Let me rephrase what you just read. Twentieth Century Studios thinks there is an audience that wants to watch one of the most technologically advanced and fearsome hunters in the galaxy go head-to-head with a young girl wielding a hatchet nearly one hundred years before Lewis and Clark brought smallpox to the west. Hell, if Predators were real, even they would scoff at this idea, but someone wrote a check to fund this thing, so here it is.
I have to believe that the Predator (Dane DiLiegro) in Prey is the laughingstock of its home planet and this movie depicts a prank on it. It probably thought it was going to a planet with truly awesome foes – nine-foot creatures that ride flying predators, who worship a tree, and whose tails double as their genitalia. Who wouldn’t want to hunt and slay those things? They’re really strong and kind of gross. Instead, while enjoying cryosleep, Predator is dropped on a planet to hunt silly, fragile, small bipedal beings who fling sharp sticks at each other. And the beings don’t even have tails. There is no chance the pilots of his ship weren’t snickering as they pushed the eject cargo button.
When Predator wakes up and discovers where it’s been dropped, it immediately becomes bored and depressed. Like a kid who has been bullied, Predator starts torturing and killing random animals that clearly don’t pose a threat. Eventually, Predator comes upon a bear and, rather than just hurl its metal spear at the bear or impale the bear with its wrist knives or fire its auto-targeting projectile weapon at the bear (that is inexplicably three metal rods instead of a laser weapon), it decides to wrestle the bear in a river. While the bear does give Predator a challenge and knock Predator down, Predator ultimately prevails and wonders if there is anything on the planet that will make its Predator friends stop laughing at it.
After ignoring various birds, rodents, and bison, Predator discovers humans. Specifically, Comanche warriors who refuse to believe in a young female, Naru (Amber Midthunder), trying to prove to them that she can hunt. Knowing what it’s like to have everyone laugh at it, Predator decides to hunt the other warriors and give Naru a chance to prove herself by hunting her kinsman’s killer. Unlike the other life forms on the planet, at least these things have developed crude weapons. Maybe they’ll be a challenge if Predator can get all of the warriors to attack at the same time. Even Naru might be an interesting fight, considering how well she wields her small hatchet with the rope attached to the handle.
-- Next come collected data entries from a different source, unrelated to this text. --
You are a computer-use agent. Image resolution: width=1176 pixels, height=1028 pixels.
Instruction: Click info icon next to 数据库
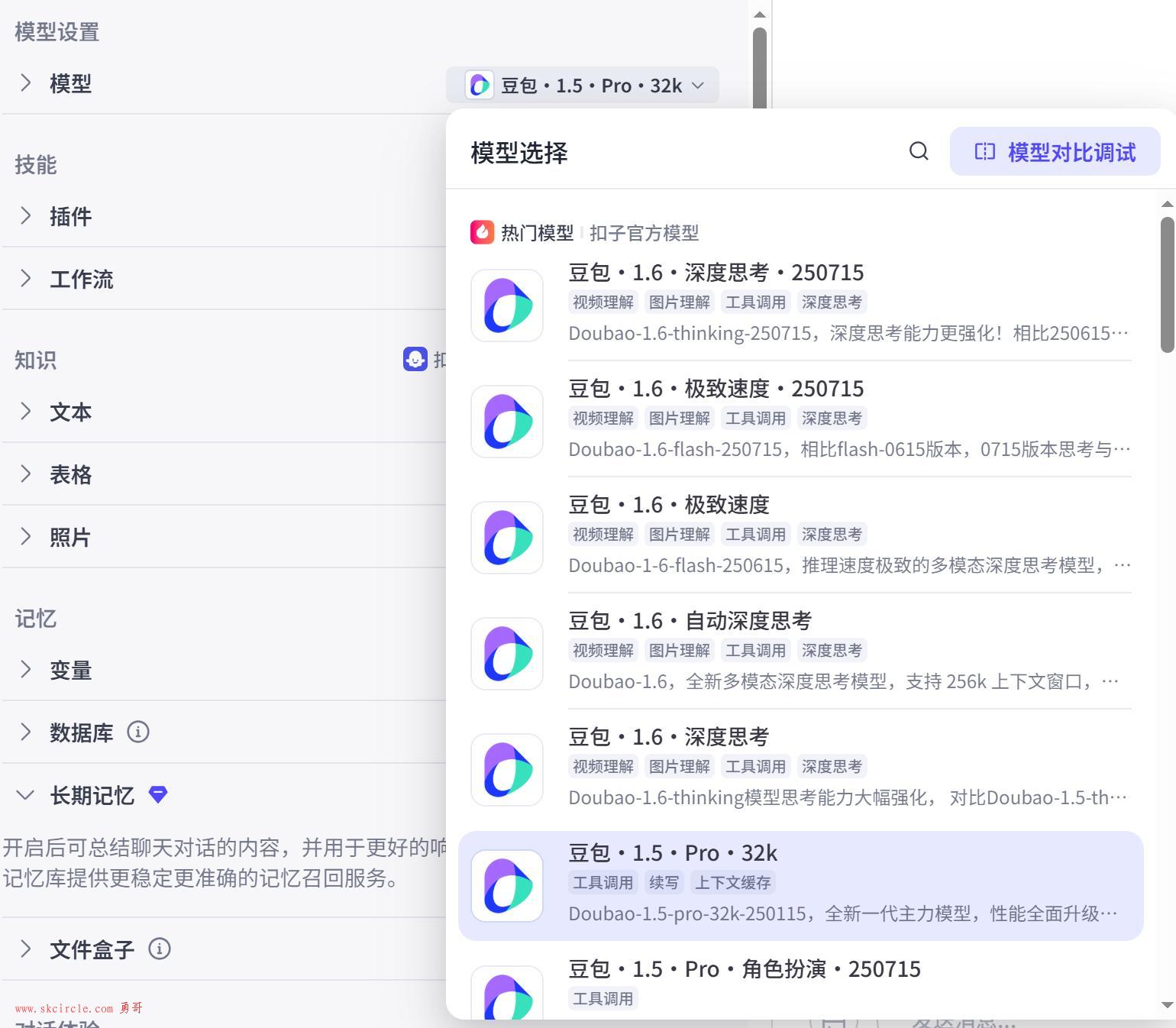tap(138, 732)
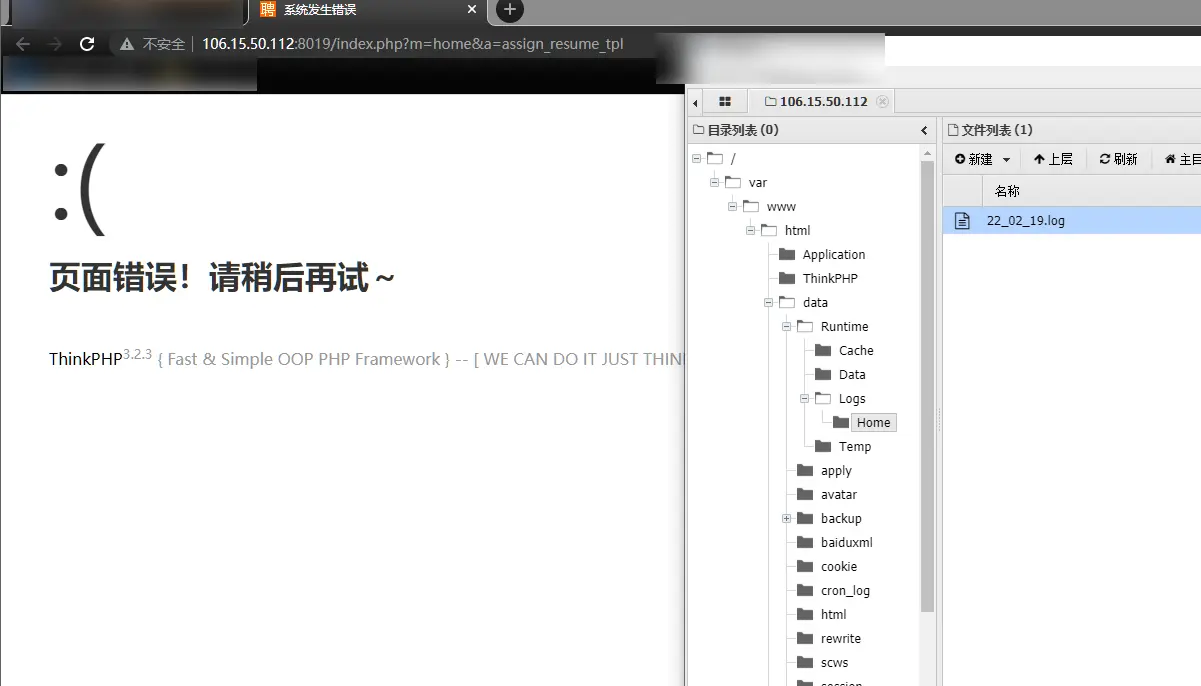
Task: Go up with 上层 button
Action: coord(1053,159)
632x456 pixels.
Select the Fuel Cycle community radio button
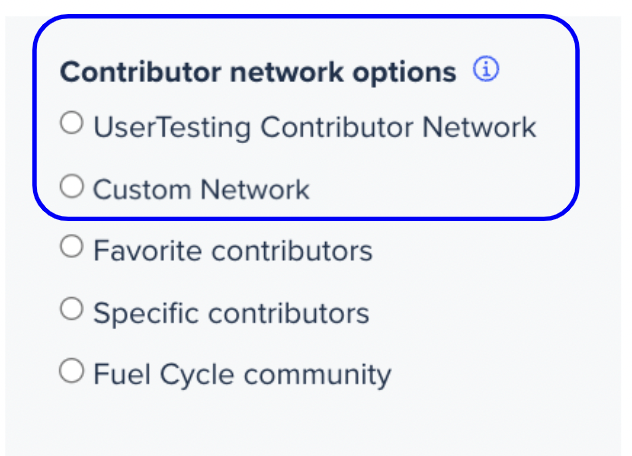(x=72, y=371)
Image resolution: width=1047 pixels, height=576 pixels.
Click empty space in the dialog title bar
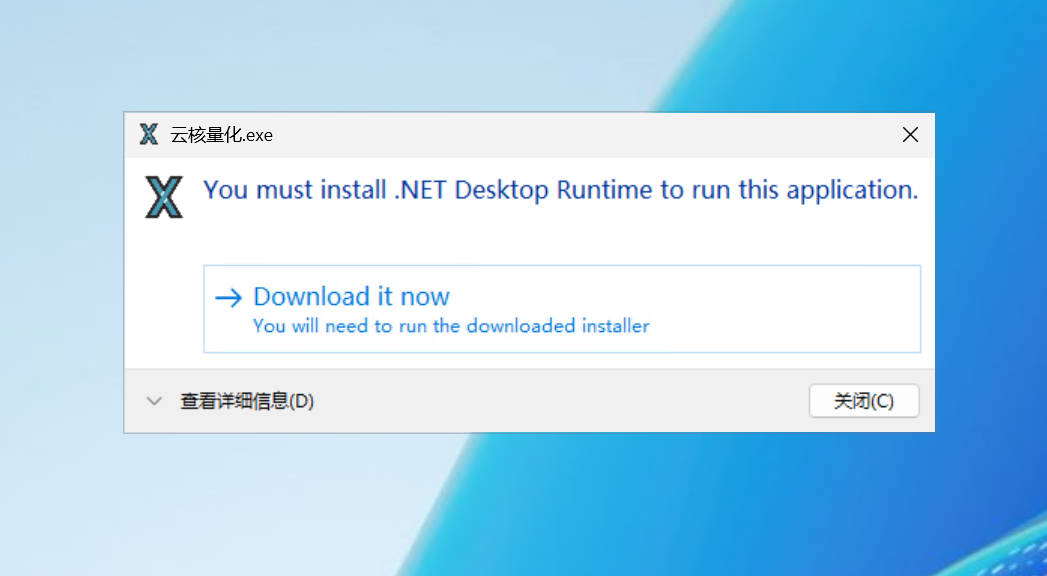580,135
If you’ve watched any Predator movie, you know how this is going to end. Naru will MacGyver some kind of crude trap, since there is no way for her to win a hand-to-hand combat with an eight-foot, invisible monster with crazy hair, wearing a bone mask. One of these days, Twentieth Century Studios is going to realize that maybe, just maybe, they should stop making Predator movies. If they aren’t going to stop, they should at least try to develop a series where only a handful of Predators are left because most of them have died, killed by far inferior beings, and are being hunted themselves. It might be funny if it weren’t so sad.
Rating: Definitely not worth subscribing to Hulu+ for unless you do it as a prank for someone else.